Keeping in mind we're talking largely about the secular aspects of the holiday (and I'll confine myself to American history here), the fundamental elements were largely in the air in America before A Christmas Carol was published here in 1844. Most notably, Washington Irving's The Sketch Book of Geoffrey Crayon, Gent, a collection of short stories and essays serialized in 1819 and 1820 which includes Rip Van Winkle and The Legend of Sleepy Hollow, also contains five short stories about Christmas. One of the most widely read works of fiction of that era, one can also argue that The Sketch Book of Geoffrey Crayon, Gent, also prefigures A Christmas Carol in some important ways.

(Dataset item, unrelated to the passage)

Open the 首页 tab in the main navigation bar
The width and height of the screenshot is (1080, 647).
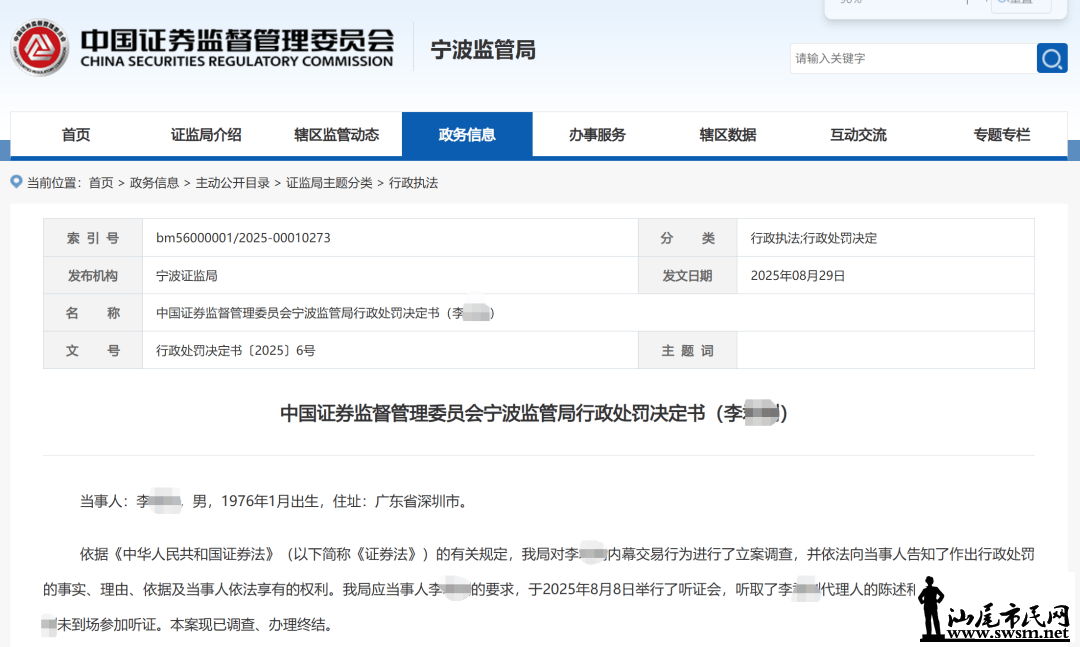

Irving in turn inspired Clement Clarke Moore, whose 1822 poem An Account of a Visit from St Nicholas defines much of our modern notion of Santa — "a right jolly old elf" — and his surrounding mythology of a sleigh, eight reindeer, and the idea of heading down the chimney with toys for children, with "Merry Christmas to all and to all a good night."
All of which is not to diminish A Christmas Carol, which is of course a key part of Dickens's toweringly important body of work. Thanks in part to Dickens's stature as one of the few literary rock stars of his era, A Christmas Carol road the rising waves of American popular culture in the decade that followed the Civil War, and did indeed help redefine the holiday tradition for generations to come.
Dickens is an interesting and complicated figure in the history of literature, and important as it is, it's interesting to consider him through the somewhat narrow lens of A Christmas Carol. The film stars Dan Stevens as Dickens, and hits theaters on November 22nd.
Editor's Note: Anyone else find it eerie that the newspaper Dickens is holding in the image above says "CHARLES DICKENS IS THE GUEST"? Like the guest Dan Stevens plays in, uh, The Guest? Whew. Well, 'tis the season, folks.